(Beginning of Document text)
Distortion product otoacoustic emissions (DPOAE) are responses generated when the cochlea is stimulated simultaneously by two pure tone frequencies whose ratio is between 1.1 to 1.3.

Recent studies on the generation mechanism of DPOAEs have underlined the presence of two important components in the DPOAE response, one generated by an intermodulation "distortion" and one generated by a "reflection".

The prevalence of DPOAEs is 100% in normal adult ears. Responses from the left and right ears are often correlated (that is, they are very similar). For normal subjects women have higher amplitude DPOAEs. Aging processes have an effect on DPOAE responses by lowering the DPOAE amplitude and narrowing the DPOAE response spectrum ( i.e. responses at higher frequencies are gradually diminishing).The DPOAEs can be also recorded from other animal species used in clinical research such as lizards, mice, rats, guinea pigs, chinchilla, chicken, dogs,and monkeys.


  • The pure tones which stimulate the cochlea are called primaries and they are assigned as F1 and F2 and their corresponding amplitudes are assigned as L1 and L2.The lower tone is usually the F1 and the higher tone the F2.

  • In order to generate the intermodulation DPOAE component, the primaries should have frequencies which are close to one another. The ratio of the F2 / F1 frequencies is called frequency ratio FR. The choice of the FR has an effect on the amplitude of the DPOAEs at different tested frequencies.

  • Due to intermodulation the cochlea generates an long series of components which are not present in the input stimuli. These components are called distortion products. The most prominent and mostly used in clinical practice is the cubic difference distortion product denoted as 2F1 - F2.

  • The DPOAE protocols employed in clinical practice are divided in two categories. Protocols using primaries with equal intensities are called symmetric (L1 = L2), for example 70-70 dB SPL. Protocols using unequal primary intensities (L1 > L2) are called asymmetrical, for example 65-55 dB SPL. The latter can identify better cases with hearing impairment and they are used in most screening programs.

    When asymmetrical DPOAE protocols are used, the intermodulation components are generated close to the F2 primary tone. Therefore the DPOAE information is referenced to F2. When symmetrical protocols are used the DPOAE information is referenced to the geometric mean, which is defined a the square root of F1 * F2.
(End of Document text)
(Beginning of Provided information)
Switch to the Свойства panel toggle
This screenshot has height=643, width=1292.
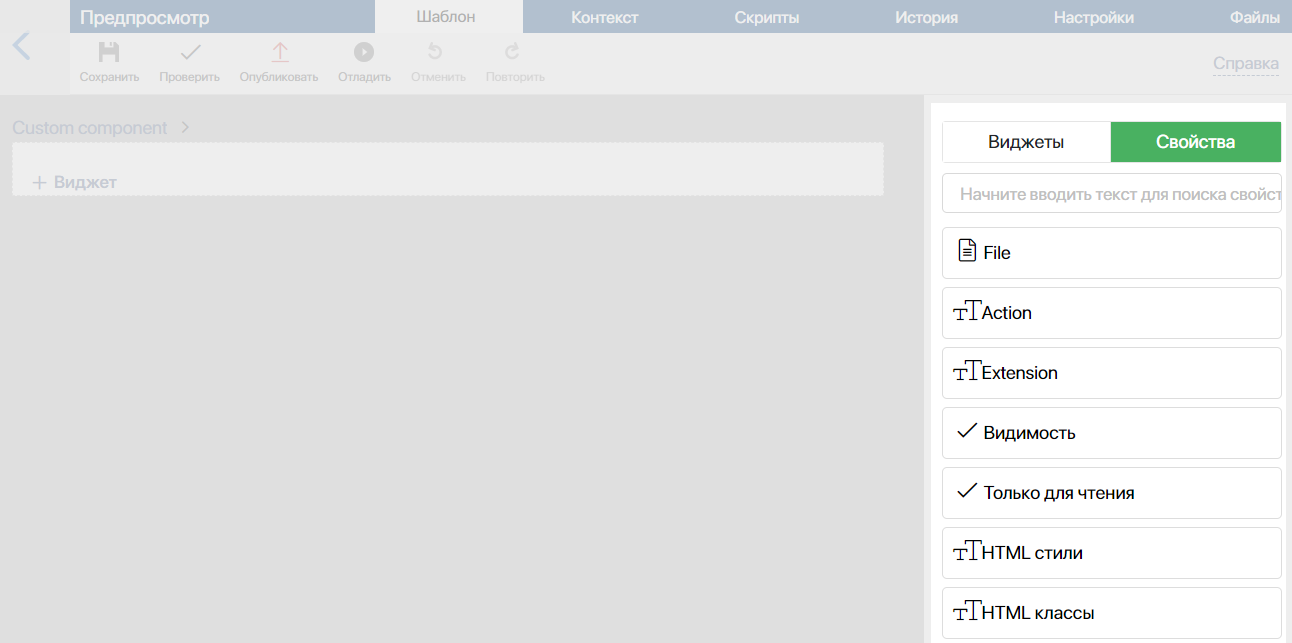point(1195,142)
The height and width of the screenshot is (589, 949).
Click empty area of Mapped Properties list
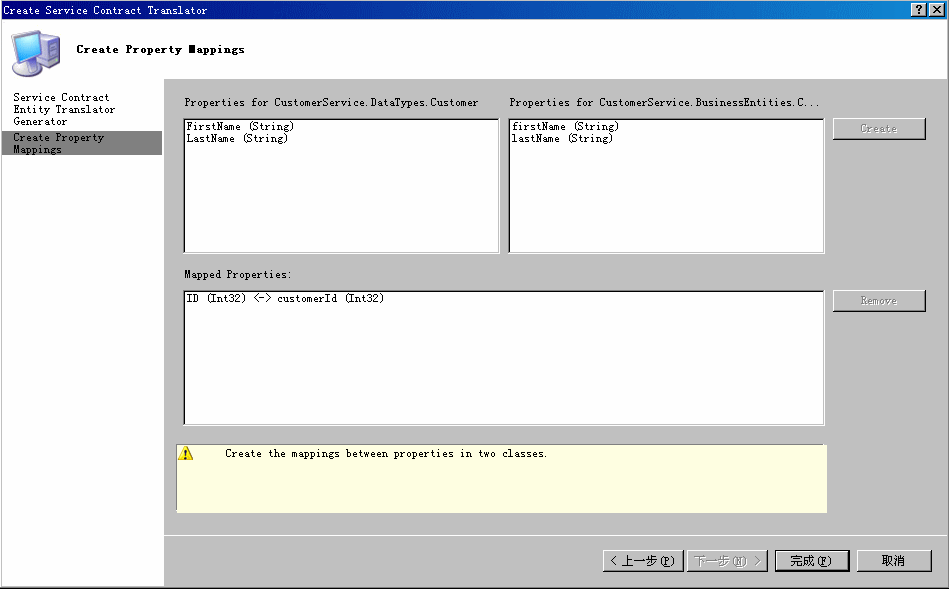[x=503, y=370]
(End of Provided information)
**Work order 1:** According to the text on distortion product otoacoustic emissions, which distortion product is the most prominent and most used in clinical practice?
**Work order 2:** Copy word for word the stretch of the text on distortion product otoacoustic emissions from "When asymmetrical DPOAE" through "of F1 * F2.".
**Work order 3:** Extend the text on distortion product otoacoustic emissions, continuing from its last sentence.

**Exercise answer 1:** The cubic difference distortion product, denoted as 2F1 - F2.

**Exercise answer 2:**
When asymmetrical DPOAE protocols are used, the intermodulation components are generated close to the F2 primary tone. Therefore the DPOAE information is referenced to F2. When symmetrical protocols are used the DPOAE information is referenced to the geometric mean, which is defined a the square root of F1 * F2.

**Exercise answer 3:**
  • There are two ways to present the DPOAE information: In the DP-gram modality we measure the 2F1 - F2 amplitudes at various F2 frequencies, having fixed the stimulus intensities, for example F1=65 dB and F2=55 dB SPL. In the Input -Output (IO) modality, we measure the 2F1 - F2 at a fixed F2 frequency, varying the primary stimulus levels.

    DP-gram response from a Sprague-Dawley rat under ketamine anesthesia.

DPOAE generation mechanisms:

       For the moment, we will consider the cochlea simply as a black box and the ear-canal signal as representing the output of this system. Into this black box, two pure tones are applied which, traditionally, are referred to as the f1 and f2 primaries (f1<f2). If the cochlea acts in a linear manner, then we would expect that the output frequencies would be the same as the input frequencies. In other words, the function relating the input to the output signal is a straight line representing a linear function. However, if the function relating the input of the two sinusoids to the output is not a straight line, that is, the input/output (I/O) function is nonlinear, then new frequencies will be generated at the output. I/O functions that are typically used to represent the basilar membrane (BM) response are described in Fig 3 in Fahey et al (2000). One of these I/O plots (Fig 3b) is highly similar in shape to the hair cell receptor voltage versus stereocillia displacement function measured earlier by Hudspeth and Corey (1977) and Russell et al (1986). These types of nonlinear I/O functions obtained from various cochlear structures are relevant to the discussion of physical mechanism(s) within the cochlea that are capable of generating DPOAEs. If such functions exhibit both even- and odd-order symmetry, then all the DPOAEs that can be found in the ear-canal signal will be observed. Thus, combinations of the primaries that result in even-order DPOAEs, such as the simple difference tone, f2-f1, and many odd-order DPOAEs, the largest and most commonly studied one being the 2f1-f2 frequency, will be measured. Other DPOAEs often seen are the lower odd-order sideband 3f1-2f2 and the upper odd-order sideband DPOAE at the 2f2-f1 frequency.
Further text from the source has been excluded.